#### TASK DETAILS:
Report every line of the records beneath this task that holds the string "width".

#### SOURCE DATA:
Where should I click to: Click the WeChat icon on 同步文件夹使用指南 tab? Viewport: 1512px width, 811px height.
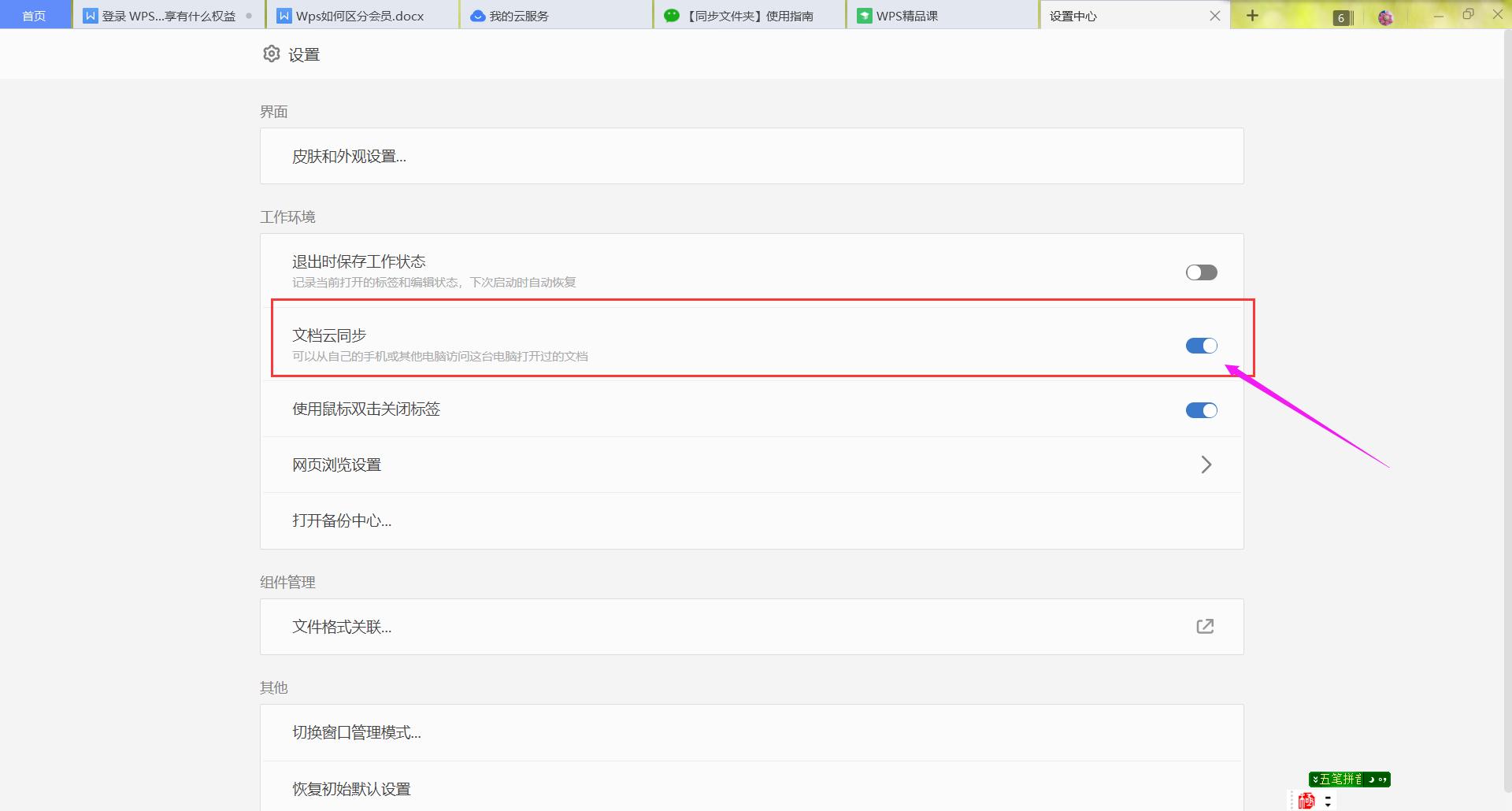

---

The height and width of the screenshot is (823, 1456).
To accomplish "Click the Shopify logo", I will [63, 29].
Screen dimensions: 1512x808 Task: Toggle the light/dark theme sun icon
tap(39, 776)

#### WRITTEN ANSWER:
Where should I click to: Click the WeChat icon on 同步文件夹使用指南 tab? Viewport: 1512px width, 811px height.
The height and width of the screenshot is (823, 1456).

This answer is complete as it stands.